■ **SET TASK 1**
From the records below, output everything from the line containing "Page [947, 1465]" down to the line containing "Walby (176, 639)", reproducing each of those lines verbatim and nothing else.

Skip to content

CPU PJRT: reduce max of NaNs different if the value is a constant or if the value comes from a parameter #21461

Open
@janpfeifer

Description

I know, it's an odd bug, and it only happens in the CPU PJRT (compiled last month, see commit hash). Using the CUDA PJRT it works as expected. I found out when writing some edge case unit tests.

Since I maintain the Go wrapper to XlaBuilder (see GoMLX), here are the two versions of the simple to read Go code, one using constant and the other using as input a parameter -- it should be easy to read. I include in the bottom the HloModuleProto (not as readable) for both cases:

	// It works if input is passed as a constant:
	{
		got := ExecOnce(backend, func(g *Graph) *Node {
			return ReduceMax(Const(g, []float64{math.NaN(), 1}))
		})
                // got is NaN as expected
	}

Now the buggy version, which returns 1 (it should return NaN), when passing the NaN as a parameter -- so it cannot be optimized away as a constant:

	got := ExecOnce(backend, func(x *Node) *Node {
		return ReduceMax(x)
	}, []float64{math.NaN(), 1})
	// got is 1 !?!?!

Here is the resulting HLOModuleProto of the first version (input is a constant), using float32, where
ReduceMax({NaN, 1}) == NaN as expected.

name: "TestReduce-ReduceMax with NaN as constant.8"
entry_computation_name: "TestReduce-ReduceMax with NaN as constant.8"
computations {
  name: "#_ReduceMaxType_Float32.3"
  instructions {
    name: "lhs.4"
    opcode: "parameter"
    shape {
      element_type: F32
      layout {
        tail_padding_alignment_in_elements: 1
      }
    }
    metadata {
    }
    id: 4
    frontend_attributes {
    }
  }
  instructions {
    name: "rhs.5"
    opcode: "parameter"
    shape {
      element_type: F32
      layout {
        tail_padding_alignment_in_elements: 1
      }
    }
    metadata {
    }
    parameter_number: 1
    id: 5
    frontend_attributes {
    }
  }
  instructions {
    name: "maximum.6"
    opcode: "maximum"
    shape {
      element_type: F32
      layout {
        tail_padding_alignment_in_elements: 1
      }
    }
    metadata {
    }
    id: 6
    operand_ids: 4
    operand_ids: 5
    frontend_attributes {
    }
  }
  program_shape {
    parameters {
      element_type: F32
      layout {
        tail_padding_alignment_in_elements: 1
      }
    }
    parameters {
      element_type: F32
      layout {
        tail_padding_alignment_in_elements: 1
      }
    }
    result {
      element_type: F32
      layout {
        tail_padding_alignment_in_elements: 1
      }
    }
    parameter_names: "lhs"
    parameter_names: "rhs"
  }
  id: 3
  root_id: 6
}
computations {
  name: "TestReduce-ReduceMax with NaN as constant.8"
  instructions {
    name: "constant.1"
    opcode: "constant"

■ **ENTRIES SHOWN**
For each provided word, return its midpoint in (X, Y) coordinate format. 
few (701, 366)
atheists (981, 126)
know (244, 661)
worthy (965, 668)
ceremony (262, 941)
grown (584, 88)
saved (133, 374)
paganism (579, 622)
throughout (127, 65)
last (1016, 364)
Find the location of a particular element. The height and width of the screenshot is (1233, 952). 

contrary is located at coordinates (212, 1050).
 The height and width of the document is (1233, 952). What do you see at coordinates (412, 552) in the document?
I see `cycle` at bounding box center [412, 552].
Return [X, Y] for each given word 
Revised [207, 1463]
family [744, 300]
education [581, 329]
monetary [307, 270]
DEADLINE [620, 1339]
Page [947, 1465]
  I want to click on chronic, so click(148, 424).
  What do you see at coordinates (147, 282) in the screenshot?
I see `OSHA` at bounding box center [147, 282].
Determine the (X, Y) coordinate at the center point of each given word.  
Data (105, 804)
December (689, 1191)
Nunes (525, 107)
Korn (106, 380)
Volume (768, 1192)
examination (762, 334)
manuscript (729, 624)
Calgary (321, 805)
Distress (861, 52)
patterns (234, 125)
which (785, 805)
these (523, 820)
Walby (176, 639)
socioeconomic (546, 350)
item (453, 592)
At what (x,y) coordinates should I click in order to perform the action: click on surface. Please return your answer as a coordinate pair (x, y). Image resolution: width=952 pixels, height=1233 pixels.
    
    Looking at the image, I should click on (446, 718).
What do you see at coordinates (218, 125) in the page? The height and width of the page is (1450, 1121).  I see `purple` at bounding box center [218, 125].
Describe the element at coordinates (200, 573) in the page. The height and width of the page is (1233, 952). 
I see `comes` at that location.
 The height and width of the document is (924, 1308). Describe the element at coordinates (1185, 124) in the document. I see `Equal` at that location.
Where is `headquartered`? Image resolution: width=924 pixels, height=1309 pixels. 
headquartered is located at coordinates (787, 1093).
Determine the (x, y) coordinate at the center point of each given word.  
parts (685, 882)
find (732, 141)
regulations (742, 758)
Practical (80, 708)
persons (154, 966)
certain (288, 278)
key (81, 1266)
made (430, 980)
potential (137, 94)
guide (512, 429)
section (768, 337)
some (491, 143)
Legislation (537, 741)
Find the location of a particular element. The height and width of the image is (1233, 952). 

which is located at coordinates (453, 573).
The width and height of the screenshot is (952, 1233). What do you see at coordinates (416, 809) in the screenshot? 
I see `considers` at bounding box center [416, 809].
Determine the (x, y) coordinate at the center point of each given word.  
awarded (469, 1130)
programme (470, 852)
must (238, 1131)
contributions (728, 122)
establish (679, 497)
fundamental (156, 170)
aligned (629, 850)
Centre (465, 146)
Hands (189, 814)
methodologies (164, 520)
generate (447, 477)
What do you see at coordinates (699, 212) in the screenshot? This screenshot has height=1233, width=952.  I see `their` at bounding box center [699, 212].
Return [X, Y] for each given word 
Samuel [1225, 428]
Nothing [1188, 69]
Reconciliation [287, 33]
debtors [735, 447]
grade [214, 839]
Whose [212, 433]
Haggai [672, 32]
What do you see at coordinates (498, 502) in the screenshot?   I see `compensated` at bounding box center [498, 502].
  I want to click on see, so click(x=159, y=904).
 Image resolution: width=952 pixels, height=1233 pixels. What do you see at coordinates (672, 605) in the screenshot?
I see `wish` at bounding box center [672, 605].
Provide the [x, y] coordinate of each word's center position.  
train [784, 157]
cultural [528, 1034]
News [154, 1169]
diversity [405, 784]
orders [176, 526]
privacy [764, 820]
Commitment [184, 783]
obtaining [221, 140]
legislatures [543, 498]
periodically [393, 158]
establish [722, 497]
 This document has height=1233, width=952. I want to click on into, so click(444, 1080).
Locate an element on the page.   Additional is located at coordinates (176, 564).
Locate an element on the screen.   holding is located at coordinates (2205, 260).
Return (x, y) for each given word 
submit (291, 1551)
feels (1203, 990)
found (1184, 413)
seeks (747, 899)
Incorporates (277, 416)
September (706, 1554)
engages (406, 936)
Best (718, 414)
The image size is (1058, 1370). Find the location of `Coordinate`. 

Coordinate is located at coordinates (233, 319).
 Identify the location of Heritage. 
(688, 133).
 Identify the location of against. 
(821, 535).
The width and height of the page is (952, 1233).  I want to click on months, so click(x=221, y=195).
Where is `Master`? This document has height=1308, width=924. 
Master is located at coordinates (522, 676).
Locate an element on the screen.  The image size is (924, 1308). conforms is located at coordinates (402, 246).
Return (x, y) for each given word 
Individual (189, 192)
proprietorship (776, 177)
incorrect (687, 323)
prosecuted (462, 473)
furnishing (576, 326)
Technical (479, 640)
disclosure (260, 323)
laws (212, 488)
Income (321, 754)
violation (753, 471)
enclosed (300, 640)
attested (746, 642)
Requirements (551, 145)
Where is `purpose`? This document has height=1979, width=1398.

■ **SET TASK 2**
Go on with the issue report about the CPU PJRT ReduceMax NaN discrepancy from the point at which it stops.

■ **REPLY 1**
Page [947, 1465]
  I want to click on chronic, so click(148, 424).
  What do you see at coordinates (147, 282) in the screenshot?
I see `OSHA` at bounding box center [147, 282].
Determine the (X, Y) coordinate at the center point of each given word.  
Data (105, 804)
December (689, 1191)
Nunes (525, 107)
Korn (106, 380)
Volume (768, 1192)
examination (762, 334)
manuscript (729, 624)
Calgary (321, 805)
Distress (861, 52)
patterns (234, 125)
which (785, 805)
these (523, 820)
Walby (176, 639)

■ **REPLY 2**
    shape {
      element_type: F32
      dimensions: 2
      layout {
        minor_to_major: 0
        tail_padding_alignment_in_elements: 1
      }
      is_dynamic_dimension: false
    }
    metadata {
    }
    literal {
      shape {
        element_type: F32
        dimensions: 2
        layout {
          minor_to_major: 0
          tail_padding_alignment_in_elements: 1
        }
        is_dynamic_dimension: false
      }
      f32s: nan
      f32s: 1
    }
    id: 1
    frontend_attributes {
    }
  }
  instructions {
    name: "constant.2"
    opcode: "constant"
    shape {
      element_type: F32
      layout {
        tail_padding_alignment_in_elements: 1
      }
    }
    metadata {
    }
    literal {
      shape {
        element_type: F32
        layout {
          tail_padding_alignment_in_elements: 1
        }
      }
      f32s: -inf
    }
    id: 2
    frontend_attributes {
    }
  }
  instructions {
    name: "reduce.7"
    opcode: "reduce"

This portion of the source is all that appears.